Contudo, existe ainda um problema que clama por solução e será uma das prioridades de sua gestão, caso seja eleito: a renegociação da dívida. Para Mário, é extremamente necessário fazer um novo acordo, dessa vez “viável para o estado e não apenas para meia dúzia”, para que se possa pagar menos dos que os atuais R$ 48 milhões que são pagos. “É inconcebível que se gaste tanto com o pagamento de uma dívida que parece ser impagável”, afirmou o candidato.

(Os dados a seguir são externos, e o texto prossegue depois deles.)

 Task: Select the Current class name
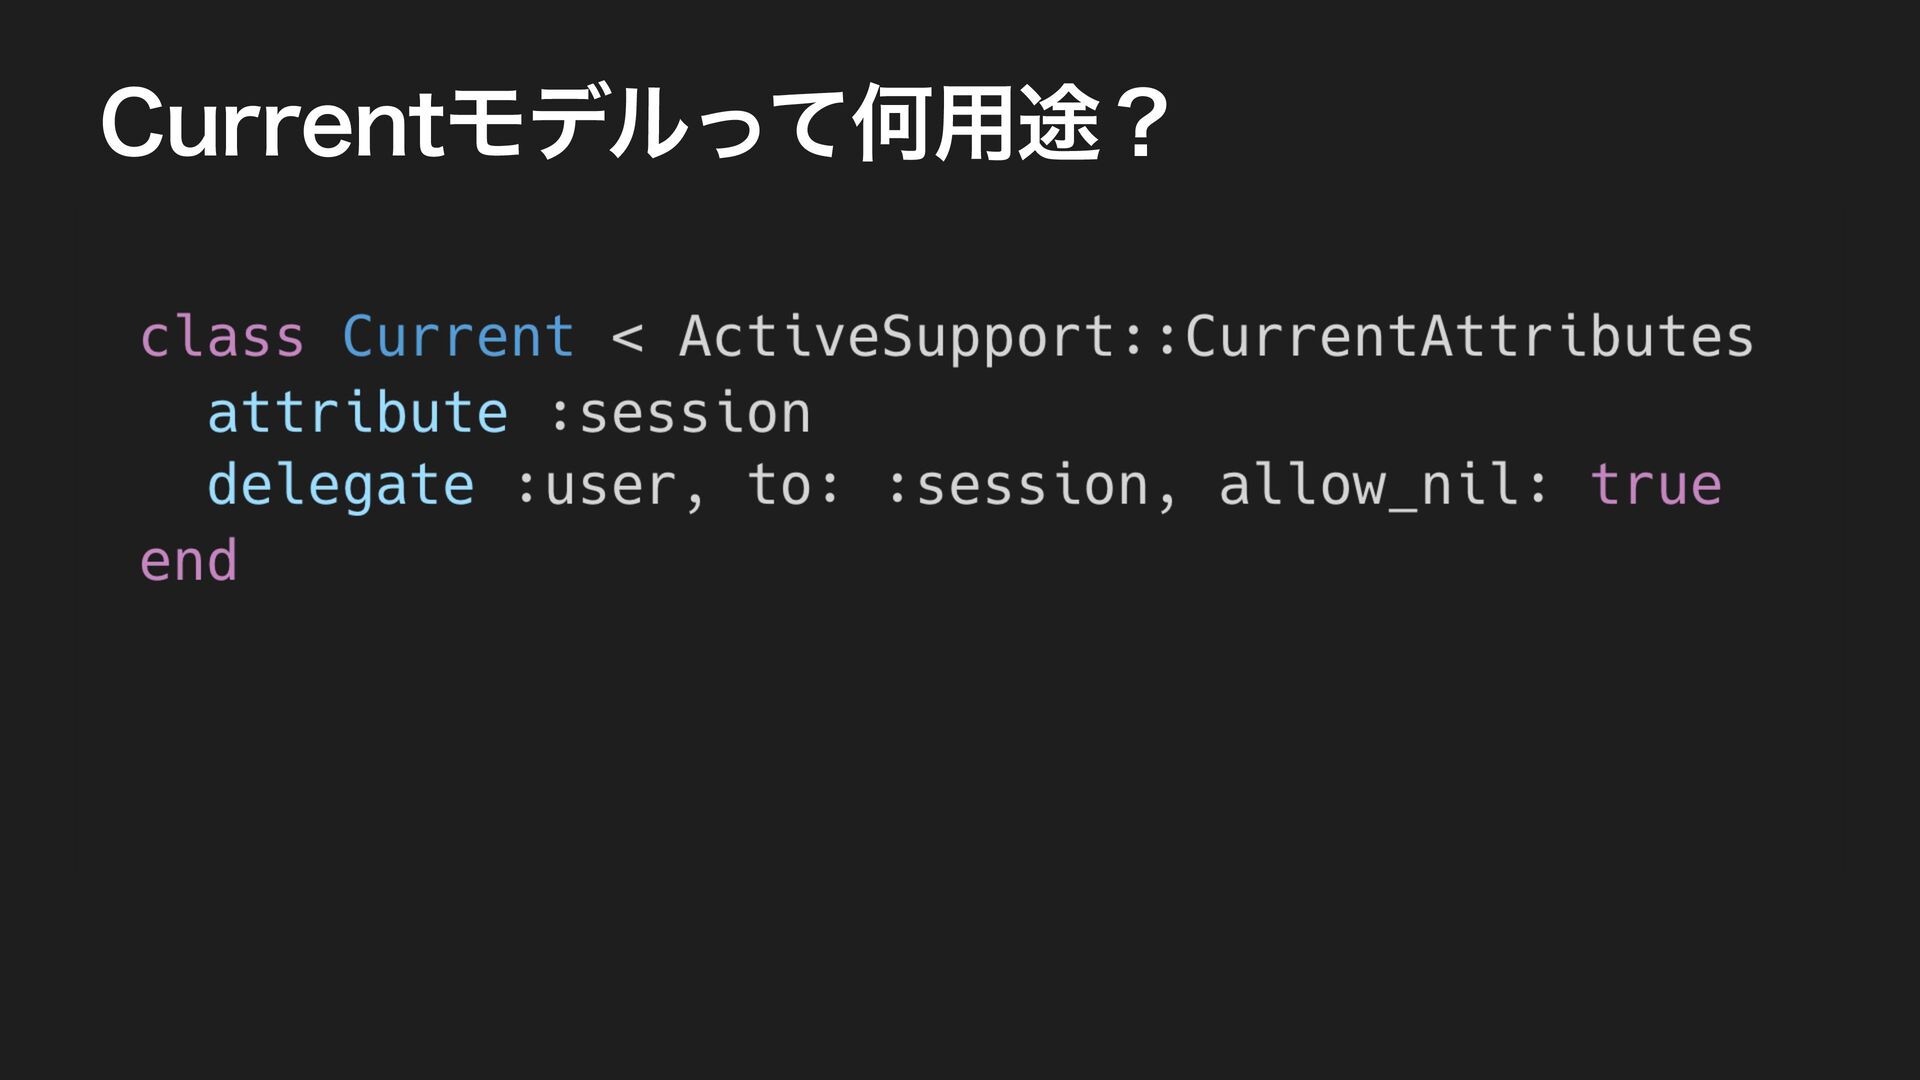tap(458, 336)
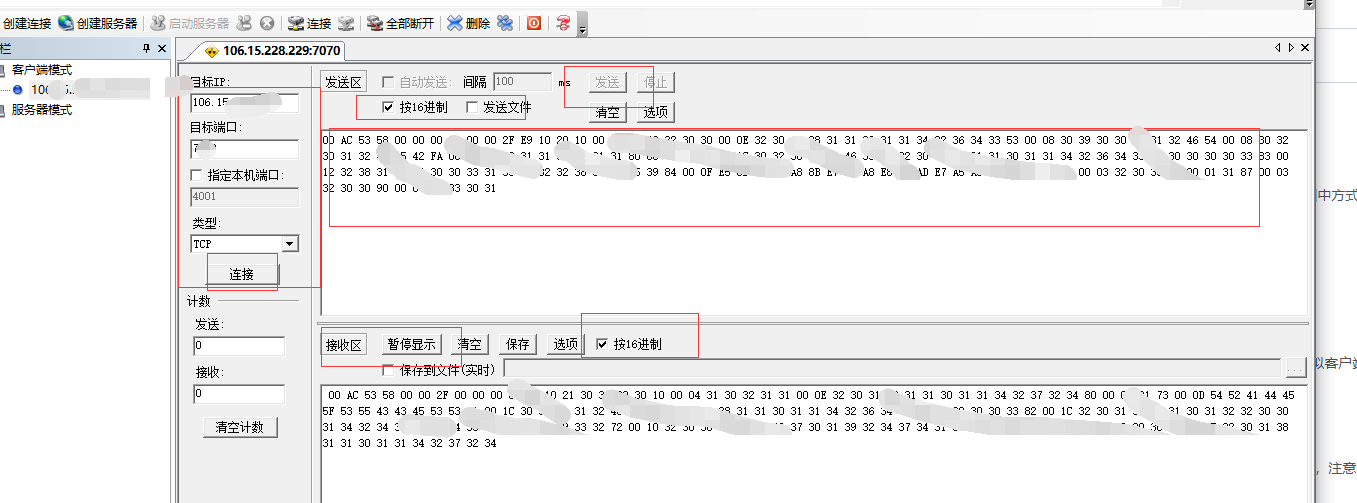Click the 创建连接 (Create Connection) toolbar button
Image resolution: width=1357 pixels, height=503 pixels.
(27, 23)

Outra ação que deve ser feita, de acordo com Mário Agra, é uma auditoria nas contas do estado. Agra acredita que, com esta ação, poderá saber quem são os devedores e qual o valor desta dívida, que se especula ser o dobro da dívida passiva. “Temos que saber quem deve para poder cobrar e, com essa verba, carimbar recursos para a educação, saúde e segurança, áreas que mais precisam de investimento”, justificou.


Para finalizar, o candidato do PSOL falou sobre a irresponsabilidade dos últimos governadores, que, de acordo com ele “comprometeram a economia por mais de 30 anos, quebrando o estado e fazendo com que servidores não tivessem aumento, a agricultura ficasse sem assistência, a saúde entrasse em coma e a segurança estivesse cada vez menos estruturada para servir à população. Vocês já viram essa história e sabem quem foram os candidatos responsáveis por deixar Alagoas nessa situação.”